There is almost one actively trading business for every 10 Australians, according to the report. But from all the new businesses that started four years ago, 51.4% are no longer operating.
Start-ups are most likely to survive in healthcare and social assistance (61.7%); rental, hiring and real estate services (56.3%); and financial and insurance services (55.1%), the report said.
The start-ups least likely to survive are those in public administration and safety (37.6%), administrative support services (41.3%) and arts and recreational services (43.4%).
Social researcher Mark McCrindle says “everything that’s discretionary” hasn’t done so well, suggesting start-ups should steer clear of discretionary products and services.

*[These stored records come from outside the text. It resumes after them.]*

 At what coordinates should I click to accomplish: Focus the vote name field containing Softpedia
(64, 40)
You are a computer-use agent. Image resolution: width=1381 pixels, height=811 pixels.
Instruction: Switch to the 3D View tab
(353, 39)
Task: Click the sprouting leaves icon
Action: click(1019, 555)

“The statistics are sobering and therefore they highlight to would-be proprietors of business that some sophistication is needed,” McCrindle told StartupSmart.
“[This requires] setting up a diverse offering that may be resilient in tough times, and setting medium and long-term goals so you can get over that micro business hump.
“It’s about growing beyond one to four employees, doing over $50,000 in revenue, and the third factor is the business structure.
“If your business can have that sophistication and get over that hump… you’re more likely to [succeed].”
With regard to the business structure, McCrindle is referring to the legal entity.
For example, trusts are the most likely start-up legal entity to survive (61.8%) followed by public companies (57.1%), private companies (52.5%) and partnerships (51.3%).
Sole proprietors have a significantly lower chance of survival, at just 37.2%.
In terms of geography, the best chances for start-up survival are Tasmania (54.2%), South Australia (52%) and Victoria (49.6%).
The worst chances are in the Northern Territory (45.1%), NSW (47.3%) and the Australian Capital Territory (47.4%).
However, the Northern Territory saw the highest increase in the number of businesses, at 1.6%, while the ACT topped the list of both new and exiting businesses at 16% and 14.6% respectively.
McCrindle says there are several reasons why Tasmania and South Australia performed better than the other states.
“Tasmania is billed as a tough place to do business but in this [report] it’s doing well,” he says.
“A lot of those businesses may only have one or two clients, so essentially it’s a contractor arrangement, and Tasmania has done well in that regard.
“South Australia has a higher proportion of government money, per person, than some of the larger states.
“That government money has been more certain than the commercial dollar and the household dollar.
“NSW hasn’t done so well and that’s had an impact on business. Because of the competition, [NSW businesses] are up against more sophistication.”